Imagine making a cake for whatever occasion. The recipe is in your head or perhaps even jotted down somewhere in a notebook. The recipe is a result of thinking that the cake is perfect, good, or at least is edible to you.
However, there's a fatal flaw in this recipe. The true test of whether your cake is good -the recipe- is serving it to other friends, family, etc. who were not involved in the baking process or the creation of the recipe. Some might enjoy it, some may not. You have to test the performance or rather how well the cake was received!
Was the model validated?
If not, the model's performance is probably too optimistic as it was built on the same data used to train it.
What should we do?
For a single model: Evaluate on a separate dataset known as the test set. A common approach is to utilize 70% of the dataset for training and 30% for testing.
For multiple models: Incorporate a validation set to select the model that performs the best. However, the evaluation of the chosen model will be inflated due to randomness. In this case, employ a third test set. Where the flow for multiple models goes from Training Set —> Validation Set —> Test Set.
K-fold cross validation:
K-fold cross validation is useful for training and validation as it involves splitting each step into k-parts. The model is trained on k-1 parts while validated on the remaining parts.

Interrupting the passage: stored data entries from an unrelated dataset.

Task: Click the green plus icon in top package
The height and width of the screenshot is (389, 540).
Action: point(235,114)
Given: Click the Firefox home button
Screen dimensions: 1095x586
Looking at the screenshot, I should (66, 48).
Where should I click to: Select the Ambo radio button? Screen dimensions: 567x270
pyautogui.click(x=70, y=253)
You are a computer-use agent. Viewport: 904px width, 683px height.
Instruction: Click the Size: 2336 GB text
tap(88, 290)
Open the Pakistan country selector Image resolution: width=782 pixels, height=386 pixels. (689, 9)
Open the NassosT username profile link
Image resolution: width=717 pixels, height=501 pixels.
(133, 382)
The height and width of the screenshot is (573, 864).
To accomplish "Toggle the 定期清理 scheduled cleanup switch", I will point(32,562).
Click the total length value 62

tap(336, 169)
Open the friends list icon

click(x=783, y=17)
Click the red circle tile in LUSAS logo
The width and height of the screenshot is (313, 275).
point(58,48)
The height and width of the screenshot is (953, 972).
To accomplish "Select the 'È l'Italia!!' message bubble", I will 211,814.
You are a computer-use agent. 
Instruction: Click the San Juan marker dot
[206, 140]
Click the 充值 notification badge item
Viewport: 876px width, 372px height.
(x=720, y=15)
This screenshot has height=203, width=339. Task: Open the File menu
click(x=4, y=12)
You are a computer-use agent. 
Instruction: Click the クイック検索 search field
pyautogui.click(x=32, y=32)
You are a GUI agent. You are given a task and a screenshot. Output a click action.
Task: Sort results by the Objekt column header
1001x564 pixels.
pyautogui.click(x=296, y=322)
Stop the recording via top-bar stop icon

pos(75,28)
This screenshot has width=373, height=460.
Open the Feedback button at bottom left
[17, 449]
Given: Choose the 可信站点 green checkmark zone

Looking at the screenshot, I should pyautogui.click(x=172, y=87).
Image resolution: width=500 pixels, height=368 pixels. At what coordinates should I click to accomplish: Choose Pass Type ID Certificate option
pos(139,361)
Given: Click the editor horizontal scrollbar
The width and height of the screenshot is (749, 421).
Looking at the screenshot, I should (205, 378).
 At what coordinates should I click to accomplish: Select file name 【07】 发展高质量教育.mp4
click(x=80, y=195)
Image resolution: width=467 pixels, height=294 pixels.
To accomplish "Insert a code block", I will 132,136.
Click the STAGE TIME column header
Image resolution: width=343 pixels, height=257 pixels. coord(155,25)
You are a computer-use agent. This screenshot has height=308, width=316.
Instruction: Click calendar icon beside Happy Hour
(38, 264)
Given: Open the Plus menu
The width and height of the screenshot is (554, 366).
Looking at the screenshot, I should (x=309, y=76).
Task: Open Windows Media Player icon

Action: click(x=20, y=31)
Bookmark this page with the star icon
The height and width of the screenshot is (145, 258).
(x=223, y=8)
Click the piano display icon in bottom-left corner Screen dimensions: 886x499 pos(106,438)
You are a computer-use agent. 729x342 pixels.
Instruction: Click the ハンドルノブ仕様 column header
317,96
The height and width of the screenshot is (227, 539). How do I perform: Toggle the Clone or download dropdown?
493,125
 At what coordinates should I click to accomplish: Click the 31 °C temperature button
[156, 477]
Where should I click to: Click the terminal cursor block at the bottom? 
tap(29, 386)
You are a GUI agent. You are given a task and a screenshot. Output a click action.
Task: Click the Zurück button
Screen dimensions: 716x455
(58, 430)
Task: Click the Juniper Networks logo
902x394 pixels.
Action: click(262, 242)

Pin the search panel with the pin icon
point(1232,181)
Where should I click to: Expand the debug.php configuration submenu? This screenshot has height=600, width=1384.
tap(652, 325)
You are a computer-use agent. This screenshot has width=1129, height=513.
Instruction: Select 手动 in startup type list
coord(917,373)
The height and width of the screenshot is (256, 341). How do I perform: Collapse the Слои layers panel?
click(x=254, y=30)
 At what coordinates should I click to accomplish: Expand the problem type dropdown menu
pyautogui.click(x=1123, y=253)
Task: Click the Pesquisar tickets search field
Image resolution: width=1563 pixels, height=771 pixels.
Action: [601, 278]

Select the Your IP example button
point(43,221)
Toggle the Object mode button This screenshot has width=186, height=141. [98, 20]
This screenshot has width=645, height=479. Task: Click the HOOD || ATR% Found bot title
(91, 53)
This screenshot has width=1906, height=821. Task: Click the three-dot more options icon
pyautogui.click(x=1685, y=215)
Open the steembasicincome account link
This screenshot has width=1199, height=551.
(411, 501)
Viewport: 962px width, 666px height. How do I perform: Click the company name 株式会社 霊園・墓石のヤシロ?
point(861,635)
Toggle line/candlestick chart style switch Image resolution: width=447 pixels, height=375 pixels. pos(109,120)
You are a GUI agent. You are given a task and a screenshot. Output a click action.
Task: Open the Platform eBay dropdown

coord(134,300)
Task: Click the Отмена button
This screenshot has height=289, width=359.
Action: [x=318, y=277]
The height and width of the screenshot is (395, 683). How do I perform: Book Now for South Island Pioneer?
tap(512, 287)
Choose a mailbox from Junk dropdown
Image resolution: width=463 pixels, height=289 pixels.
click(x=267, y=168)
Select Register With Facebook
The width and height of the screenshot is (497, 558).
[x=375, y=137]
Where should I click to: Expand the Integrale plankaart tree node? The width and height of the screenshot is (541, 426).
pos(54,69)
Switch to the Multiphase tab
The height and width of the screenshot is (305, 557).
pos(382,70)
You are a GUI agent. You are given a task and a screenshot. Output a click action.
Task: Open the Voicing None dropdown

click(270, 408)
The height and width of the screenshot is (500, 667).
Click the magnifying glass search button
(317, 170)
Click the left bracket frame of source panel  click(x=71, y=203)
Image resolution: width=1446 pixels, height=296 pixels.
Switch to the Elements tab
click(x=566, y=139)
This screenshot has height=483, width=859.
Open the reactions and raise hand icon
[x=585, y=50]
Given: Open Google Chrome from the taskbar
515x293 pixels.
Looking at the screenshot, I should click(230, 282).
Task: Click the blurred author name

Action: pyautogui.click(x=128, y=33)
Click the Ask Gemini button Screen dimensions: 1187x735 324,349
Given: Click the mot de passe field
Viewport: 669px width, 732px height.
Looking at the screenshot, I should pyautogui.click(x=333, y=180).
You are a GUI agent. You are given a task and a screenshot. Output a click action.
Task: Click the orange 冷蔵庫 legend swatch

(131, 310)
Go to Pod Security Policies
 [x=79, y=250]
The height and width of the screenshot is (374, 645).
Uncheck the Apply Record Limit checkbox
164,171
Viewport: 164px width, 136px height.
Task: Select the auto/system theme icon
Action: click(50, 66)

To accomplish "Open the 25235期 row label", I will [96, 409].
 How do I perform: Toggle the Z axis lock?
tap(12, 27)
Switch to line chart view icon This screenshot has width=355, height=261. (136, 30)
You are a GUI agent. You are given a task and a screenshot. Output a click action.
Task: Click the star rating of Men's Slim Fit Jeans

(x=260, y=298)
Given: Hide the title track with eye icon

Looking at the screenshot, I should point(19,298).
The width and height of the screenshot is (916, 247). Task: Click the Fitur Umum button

This action is repeated k times and then subsequently averages the evaluations.
It's important to note that once Cross Validation is performed, it is a good idea to also retrain on all the training and validation data before evaluating on the test set.
Model specific measurements:
To be continued…but here are some commonly used ones for regression models:
Sum of Squared Errors
R-Squared
Likelihood/Maximum Likelihood
Akaike Information Criterion (AIC) and Bayesian Information Criterion (BIC)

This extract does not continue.